Il rimpianto che brucia ancora?
«Essere stato costretto dalla nuova società ad andarmene nel 1982... Moggi: dopo l’addio di Pianelli. Che tanti anni prima alla fine di una partita aveva giurato sulla mia gamba, sventrata da un fallo e ricucita nell’intervallo con le graffette del tempo, che un torello così coraggioso non avrebbe mai dovuto lasciare il Toro. Uno come me avrebbe voluto e dovuto chiudere la carriera in granata. Mi tolsero questo sogno e ancor oggi provo una rabbia enorme. Non mi diedero neanche il permesso di allenarmi coi compagni. Davo fastidio perché facevo troppa ombra ai nuovi arrivati in società. Così passai all’Udinese. E poi alla Fiorentina».
Se è per questo, mesi fa ci raccontò che Cairo, all’inizio della sua presidenza, la convocò per poi dirle che non sapeva che cosa farle fare nel Torino…

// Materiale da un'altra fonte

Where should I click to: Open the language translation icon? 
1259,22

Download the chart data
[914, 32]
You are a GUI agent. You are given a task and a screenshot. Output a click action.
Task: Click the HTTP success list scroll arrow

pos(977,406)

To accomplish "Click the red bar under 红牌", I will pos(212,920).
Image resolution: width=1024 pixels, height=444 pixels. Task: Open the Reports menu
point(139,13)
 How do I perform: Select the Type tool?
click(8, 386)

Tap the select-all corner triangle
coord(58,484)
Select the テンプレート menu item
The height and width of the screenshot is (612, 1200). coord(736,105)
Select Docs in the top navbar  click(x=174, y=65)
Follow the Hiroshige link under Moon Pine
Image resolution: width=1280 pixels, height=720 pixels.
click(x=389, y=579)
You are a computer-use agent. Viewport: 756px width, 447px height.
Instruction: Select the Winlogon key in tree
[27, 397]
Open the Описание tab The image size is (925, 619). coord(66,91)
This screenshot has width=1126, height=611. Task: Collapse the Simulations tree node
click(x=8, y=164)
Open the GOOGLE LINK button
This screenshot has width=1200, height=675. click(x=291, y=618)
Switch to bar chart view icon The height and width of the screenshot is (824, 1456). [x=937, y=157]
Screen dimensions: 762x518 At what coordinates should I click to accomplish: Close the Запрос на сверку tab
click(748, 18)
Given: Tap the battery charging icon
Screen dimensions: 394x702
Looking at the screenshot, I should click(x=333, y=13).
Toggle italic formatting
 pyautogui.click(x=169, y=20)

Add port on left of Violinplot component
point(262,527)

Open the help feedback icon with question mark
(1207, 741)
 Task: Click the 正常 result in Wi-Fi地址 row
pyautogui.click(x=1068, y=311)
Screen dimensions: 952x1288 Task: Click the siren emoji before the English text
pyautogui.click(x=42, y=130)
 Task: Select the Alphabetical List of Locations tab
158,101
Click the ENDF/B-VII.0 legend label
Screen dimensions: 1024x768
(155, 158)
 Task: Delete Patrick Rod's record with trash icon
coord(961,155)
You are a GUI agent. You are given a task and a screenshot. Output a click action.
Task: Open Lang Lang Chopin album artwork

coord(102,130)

«Già, proprio così. Ma non è certo per questo che giudico fallimentare il suo ciclo. Vent’anni modesti, mediocri, senza vere ambizioni, tra una valanga di promesse non mantenute e la vendita continua dei talenti migliori. Costruendo poco o nulla. Manco il Museo del Grande Torino al Fila è riuscito a realizzare! Neanche le basi del Toro! Con Pianelli non perdevi mai la speranza. Con Cairo, invece, quasi non la coltivi. Sperare è normale, anormale è mettere sul tavolo le problematiche di questi decenni. Presidenze non da Toro vero, anche prima di Cairo. D’altra parte, tornando all’attuale proprietario, se pensi solo o soprattutto ai soldi e non ami abbastanza il Torino, non vai da nessuna parte. Il 10° posto, ecco: il simbolo della mediocrità, visto che parliamo del Toro. Da tanti mesi i tifosi contestano e li comprendo benissimo. Loro, e quel canto ormai ben noto: “Urbano Cairo devi vendere… vendere…”. Anch’io spero in un cambio di proprietà, in una società migliore. C’è tutto un popolo che sogna di esplodere di gioia davanti a un Toro tornato di nuovo vero».
Indirizzo preciso di Pupi e famiglia a Torino, vicino al Comunale?
«Via Monfalcone 24, terzo piano. Ogni tanto vado lì sotto, quando torno a Torino, e rivedo la scena: io che torno a casa a piedi dopo le partite attorniato dai tifosi. E poi a sera quelle improvvise urla di qualcuno sotto le mie finestre: “Pupi, facci un gol!”. Che malinconia. Ma anche che soddisfazione, a ripensarci».
Ed Helenio Herrera?
«Anni dopo quel provino, credo nel ’73 quando tornò all’Inter, mi venne vicino prima della partita contro di noi e mi disse: “Non ho creduto in te e sei diventato un grande bomber. Ho sbagliato”. Fu il suo modo di chiedermi scusa. Gli strinsi la mano con vigore: era giusto fare così».